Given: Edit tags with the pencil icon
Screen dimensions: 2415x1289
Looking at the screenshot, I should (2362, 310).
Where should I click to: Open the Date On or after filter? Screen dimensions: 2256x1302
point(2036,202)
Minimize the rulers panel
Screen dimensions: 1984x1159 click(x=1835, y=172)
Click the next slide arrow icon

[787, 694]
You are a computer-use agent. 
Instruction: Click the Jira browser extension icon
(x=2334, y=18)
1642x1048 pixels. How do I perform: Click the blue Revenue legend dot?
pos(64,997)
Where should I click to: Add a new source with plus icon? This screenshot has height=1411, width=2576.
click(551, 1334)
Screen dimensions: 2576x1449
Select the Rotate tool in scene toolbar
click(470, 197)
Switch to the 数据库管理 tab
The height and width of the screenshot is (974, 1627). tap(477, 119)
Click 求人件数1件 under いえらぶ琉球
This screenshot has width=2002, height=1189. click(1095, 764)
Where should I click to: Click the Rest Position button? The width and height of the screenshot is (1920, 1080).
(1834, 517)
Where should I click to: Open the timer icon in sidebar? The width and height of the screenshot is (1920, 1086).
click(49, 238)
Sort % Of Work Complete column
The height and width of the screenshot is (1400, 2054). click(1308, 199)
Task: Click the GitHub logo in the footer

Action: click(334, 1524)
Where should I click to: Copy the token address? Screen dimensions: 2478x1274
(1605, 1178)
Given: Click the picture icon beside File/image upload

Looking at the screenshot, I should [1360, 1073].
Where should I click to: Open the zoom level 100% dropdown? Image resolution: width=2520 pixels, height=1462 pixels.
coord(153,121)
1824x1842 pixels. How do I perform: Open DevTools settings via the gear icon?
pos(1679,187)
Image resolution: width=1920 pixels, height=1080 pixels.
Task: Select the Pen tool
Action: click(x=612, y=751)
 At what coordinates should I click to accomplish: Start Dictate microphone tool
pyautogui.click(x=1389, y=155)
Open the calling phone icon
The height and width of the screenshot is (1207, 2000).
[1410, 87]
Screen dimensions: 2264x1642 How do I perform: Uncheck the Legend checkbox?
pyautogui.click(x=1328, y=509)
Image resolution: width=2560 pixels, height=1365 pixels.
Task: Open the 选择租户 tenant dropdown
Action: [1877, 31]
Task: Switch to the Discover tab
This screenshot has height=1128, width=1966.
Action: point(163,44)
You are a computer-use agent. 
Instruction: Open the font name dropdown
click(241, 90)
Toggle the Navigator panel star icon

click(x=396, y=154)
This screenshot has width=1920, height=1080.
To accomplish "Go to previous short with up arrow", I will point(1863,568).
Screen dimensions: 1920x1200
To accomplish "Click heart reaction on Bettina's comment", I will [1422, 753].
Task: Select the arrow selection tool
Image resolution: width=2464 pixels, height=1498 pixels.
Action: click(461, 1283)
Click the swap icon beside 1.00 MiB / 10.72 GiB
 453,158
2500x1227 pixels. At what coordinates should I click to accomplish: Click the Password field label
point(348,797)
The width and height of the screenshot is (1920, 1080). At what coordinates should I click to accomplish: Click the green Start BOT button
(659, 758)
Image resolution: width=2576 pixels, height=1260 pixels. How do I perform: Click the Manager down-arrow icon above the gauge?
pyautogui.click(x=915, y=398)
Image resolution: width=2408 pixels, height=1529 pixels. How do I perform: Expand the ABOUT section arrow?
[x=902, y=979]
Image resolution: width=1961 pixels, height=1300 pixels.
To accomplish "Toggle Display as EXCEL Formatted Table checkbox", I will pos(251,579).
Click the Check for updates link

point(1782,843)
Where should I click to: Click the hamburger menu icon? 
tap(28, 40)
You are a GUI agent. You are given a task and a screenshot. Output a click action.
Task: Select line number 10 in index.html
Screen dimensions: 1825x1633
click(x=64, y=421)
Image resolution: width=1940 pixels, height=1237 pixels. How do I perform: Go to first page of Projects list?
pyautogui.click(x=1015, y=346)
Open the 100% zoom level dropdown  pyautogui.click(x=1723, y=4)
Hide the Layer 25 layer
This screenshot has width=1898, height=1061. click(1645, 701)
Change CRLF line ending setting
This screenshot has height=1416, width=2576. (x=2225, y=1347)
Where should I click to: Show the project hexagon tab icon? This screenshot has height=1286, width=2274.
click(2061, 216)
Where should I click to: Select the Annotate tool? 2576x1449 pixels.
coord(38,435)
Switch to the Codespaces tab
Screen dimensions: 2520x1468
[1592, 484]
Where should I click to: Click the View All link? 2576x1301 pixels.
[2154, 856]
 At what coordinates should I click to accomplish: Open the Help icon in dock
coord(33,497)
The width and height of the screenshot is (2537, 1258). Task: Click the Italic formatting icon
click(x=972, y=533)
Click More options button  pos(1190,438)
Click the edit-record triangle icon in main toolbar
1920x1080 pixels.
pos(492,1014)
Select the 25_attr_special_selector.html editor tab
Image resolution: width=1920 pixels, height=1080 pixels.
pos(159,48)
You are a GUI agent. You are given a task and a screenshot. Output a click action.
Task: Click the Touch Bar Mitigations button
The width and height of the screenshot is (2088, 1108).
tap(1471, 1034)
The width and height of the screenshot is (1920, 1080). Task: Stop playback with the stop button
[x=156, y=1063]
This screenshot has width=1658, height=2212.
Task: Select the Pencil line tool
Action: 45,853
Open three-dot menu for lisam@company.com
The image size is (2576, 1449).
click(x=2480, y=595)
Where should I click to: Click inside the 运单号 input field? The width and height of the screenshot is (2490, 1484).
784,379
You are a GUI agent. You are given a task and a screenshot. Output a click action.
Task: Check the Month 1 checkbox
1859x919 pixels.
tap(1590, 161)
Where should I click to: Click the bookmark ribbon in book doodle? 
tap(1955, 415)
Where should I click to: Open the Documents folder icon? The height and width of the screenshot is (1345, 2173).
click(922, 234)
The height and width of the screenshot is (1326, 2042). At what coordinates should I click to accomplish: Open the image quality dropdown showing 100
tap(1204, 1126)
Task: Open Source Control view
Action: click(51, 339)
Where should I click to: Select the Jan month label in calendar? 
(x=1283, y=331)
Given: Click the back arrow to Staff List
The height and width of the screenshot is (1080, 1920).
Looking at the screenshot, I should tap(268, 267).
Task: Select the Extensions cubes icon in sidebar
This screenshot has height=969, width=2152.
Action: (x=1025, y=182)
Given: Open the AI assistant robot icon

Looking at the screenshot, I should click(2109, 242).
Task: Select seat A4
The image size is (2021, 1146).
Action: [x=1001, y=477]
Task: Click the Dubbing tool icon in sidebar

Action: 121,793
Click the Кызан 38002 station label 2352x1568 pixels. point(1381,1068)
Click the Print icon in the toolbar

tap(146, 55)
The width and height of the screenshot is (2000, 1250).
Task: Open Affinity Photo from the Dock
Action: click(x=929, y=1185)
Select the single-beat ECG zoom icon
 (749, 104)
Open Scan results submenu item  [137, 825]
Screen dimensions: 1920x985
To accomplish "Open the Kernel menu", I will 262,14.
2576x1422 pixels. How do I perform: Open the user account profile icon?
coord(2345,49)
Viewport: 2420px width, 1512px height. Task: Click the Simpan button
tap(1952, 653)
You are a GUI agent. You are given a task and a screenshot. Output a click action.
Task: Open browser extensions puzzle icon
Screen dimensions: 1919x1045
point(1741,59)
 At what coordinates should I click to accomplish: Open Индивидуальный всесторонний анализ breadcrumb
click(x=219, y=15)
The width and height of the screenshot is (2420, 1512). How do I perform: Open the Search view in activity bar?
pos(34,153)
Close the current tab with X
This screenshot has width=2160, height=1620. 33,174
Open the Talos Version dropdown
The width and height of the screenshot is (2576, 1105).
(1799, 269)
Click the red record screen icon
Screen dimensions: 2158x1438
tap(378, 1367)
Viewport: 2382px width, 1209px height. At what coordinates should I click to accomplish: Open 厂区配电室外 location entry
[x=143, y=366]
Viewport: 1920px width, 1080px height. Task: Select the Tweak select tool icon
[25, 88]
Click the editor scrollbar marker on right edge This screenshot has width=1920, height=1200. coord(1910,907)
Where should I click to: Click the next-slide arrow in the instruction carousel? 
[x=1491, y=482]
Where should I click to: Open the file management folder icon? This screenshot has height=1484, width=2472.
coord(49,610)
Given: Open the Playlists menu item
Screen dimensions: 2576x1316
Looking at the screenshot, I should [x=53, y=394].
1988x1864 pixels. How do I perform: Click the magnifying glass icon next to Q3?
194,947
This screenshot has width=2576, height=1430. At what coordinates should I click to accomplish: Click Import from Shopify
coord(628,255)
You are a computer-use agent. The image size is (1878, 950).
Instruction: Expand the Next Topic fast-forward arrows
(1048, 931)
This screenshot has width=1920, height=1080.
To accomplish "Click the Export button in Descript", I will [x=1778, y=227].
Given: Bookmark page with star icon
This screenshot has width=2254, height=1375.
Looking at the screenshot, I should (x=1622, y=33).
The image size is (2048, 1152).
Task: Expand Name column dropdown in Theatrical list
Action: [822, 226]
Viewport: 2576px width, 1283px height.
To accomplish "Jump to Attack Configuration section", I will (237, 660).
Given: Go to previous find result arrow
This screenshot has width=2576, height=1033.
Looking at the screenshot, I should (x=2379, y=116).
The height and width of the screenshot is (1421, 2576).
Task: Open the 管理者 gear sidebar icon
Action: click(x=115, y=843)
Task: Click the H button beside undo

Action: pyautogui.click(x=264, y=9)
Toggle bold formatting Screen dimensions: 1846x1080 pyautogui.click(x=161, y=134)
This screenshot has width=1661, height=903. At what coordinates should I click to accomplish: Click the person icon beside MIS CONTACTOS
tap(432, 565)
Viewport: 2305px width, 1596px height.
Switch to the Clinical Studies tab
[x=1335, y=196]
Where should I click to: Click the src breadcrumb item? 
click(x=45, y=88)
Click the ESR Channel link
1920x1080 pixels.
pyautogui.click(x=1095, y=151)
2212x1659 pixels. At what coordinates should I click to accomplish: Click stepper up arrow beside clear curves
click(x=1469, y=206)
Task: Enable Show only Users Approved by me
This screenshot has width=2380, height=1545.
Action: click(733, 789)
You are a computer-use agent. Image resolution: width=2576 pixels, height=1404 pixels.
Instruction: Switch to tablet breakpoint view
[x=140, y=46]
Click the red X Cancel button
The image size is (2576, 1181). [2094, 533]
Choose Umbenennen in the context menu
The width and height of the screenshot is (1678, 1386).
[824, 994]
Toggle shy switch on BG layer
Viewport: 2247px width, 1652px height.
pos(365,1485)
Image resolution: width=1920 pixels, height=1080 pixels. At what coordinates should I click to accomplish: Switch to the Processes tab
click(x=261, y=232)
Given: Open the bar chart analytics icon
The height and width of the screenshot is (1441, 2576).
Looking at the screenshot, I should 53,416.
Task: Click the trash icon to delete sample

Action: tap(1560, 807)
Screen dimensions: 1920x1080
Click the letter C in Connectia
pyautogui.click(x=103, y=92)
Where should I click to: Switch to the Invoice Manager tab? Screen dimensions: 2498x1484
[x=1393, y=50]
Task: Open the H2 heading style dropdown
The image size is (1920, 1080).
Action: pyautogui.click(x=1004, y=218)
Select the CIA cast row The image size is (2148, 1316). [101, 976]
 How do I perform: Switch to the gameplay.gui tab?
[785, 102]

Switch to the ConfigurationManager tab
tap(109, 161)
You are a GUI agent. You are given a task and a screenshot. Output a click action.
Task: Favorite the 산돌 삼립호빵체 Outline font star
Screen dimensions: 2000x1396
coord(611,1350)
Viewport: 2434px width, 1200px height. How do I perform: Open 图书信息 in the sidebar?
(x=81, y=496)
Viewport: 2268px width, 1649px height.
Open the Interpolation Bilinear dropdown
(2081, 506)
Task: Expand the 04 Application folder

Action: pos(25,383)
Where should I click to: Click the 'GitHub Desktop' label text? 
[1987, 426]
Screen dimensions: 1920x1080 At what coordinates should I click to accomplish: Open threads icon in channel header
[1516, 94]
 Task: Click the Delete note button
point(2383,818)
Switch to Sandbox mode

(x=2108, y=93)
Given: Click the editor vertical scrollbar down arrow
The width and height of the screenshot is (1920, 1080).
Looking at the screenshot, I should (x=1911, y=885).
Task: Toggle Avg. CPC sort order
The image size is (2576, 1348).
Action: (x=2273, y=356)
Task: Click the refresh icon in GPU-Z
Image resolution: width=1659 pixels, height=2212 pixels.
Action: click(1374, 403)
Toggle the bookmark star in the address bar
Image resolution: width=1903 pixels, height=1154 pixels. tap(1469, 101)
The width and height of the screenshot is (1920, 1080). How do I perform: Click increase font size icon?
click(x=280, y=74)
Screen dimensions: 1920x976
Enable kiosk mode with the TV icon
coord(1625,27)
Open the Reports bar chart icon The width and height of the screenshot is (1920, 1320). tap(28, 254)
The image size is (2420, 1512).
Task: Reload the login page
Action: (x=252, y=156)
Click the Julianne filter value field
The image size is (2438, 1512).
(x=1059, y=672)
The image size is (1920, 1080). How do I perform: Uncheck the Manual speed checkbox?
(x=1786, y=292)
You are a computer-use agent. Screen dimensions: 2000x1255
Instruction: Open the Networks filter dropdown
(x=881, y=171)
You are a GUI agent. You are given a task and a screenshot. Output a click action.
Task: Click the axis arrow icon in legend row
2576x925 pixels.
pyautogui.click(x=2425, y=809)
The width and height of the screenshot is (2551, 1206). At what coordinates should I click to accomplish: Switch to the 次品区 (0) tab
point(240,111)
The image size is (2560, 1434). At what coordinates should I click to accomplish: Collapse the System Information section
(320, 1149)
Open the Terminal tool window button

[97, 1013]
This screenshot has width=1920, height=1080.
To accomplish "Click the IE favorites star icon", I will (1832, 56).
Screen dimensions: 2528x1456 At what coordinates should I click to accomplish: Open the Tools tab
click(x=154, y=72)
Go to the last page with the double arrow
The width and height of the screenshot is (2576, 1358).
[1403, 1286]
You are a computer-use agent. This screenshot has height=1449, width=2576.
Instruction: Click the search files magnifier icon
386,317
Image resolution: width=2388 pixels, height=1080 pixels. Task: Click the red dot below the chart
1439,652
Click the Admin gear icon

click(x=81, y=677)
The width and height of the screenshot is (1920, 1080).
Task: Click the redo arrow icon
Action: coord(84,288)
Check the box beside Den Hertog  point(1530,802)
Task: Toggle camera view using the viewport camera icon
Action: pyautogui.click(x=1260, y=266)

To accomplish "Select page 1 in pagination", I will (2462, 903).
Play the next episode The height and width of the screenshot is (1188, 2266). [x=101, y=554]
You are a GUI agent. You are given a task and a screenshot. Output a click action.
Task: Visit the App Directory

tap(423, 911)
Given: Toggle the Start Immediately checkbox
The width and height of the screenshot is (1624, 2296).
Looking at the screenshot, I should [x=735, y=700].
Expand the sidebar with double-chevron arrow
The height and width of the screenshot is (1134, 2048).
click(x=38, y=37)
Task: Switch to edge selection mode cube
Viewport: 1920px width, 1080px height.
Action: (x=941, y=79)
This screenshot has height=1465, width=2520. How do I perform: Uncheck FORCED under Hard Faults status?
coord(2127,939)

▸ Exercise goal
Among the entries above, locate the lines containing "Image resolution: width=2576 pixels, height=1260" and "Task: Select line number 10 in index.html", and transcribe exactly those two lines and all lines between.

▸ Response area
Image resolution: width=2576 pixels, height=1260 pixels. How do I perform: Click the Manager down-arrow icon above the gauge?
pyautogui.click(x=915, y=398)
Image resolution: width=2408 pixels, height=1529 pixels. How do I perform: Expand the ABOUT section arrow?
[x=902, y=979]
Image resolution: width=1961 pixels, height=1300 pixels.
To accomplish "Toggle Display as EXCEL Formatted Table checkbox", I will pos(251,579).
Click the Check for updates link

point(1782,843)
Where should I click to: Click the hamburger menu icon? 
tap(28, 40)
You are a GUI agent. You are given a task and a screenshot. Output a click action.
Task: Select line number 10 in index.html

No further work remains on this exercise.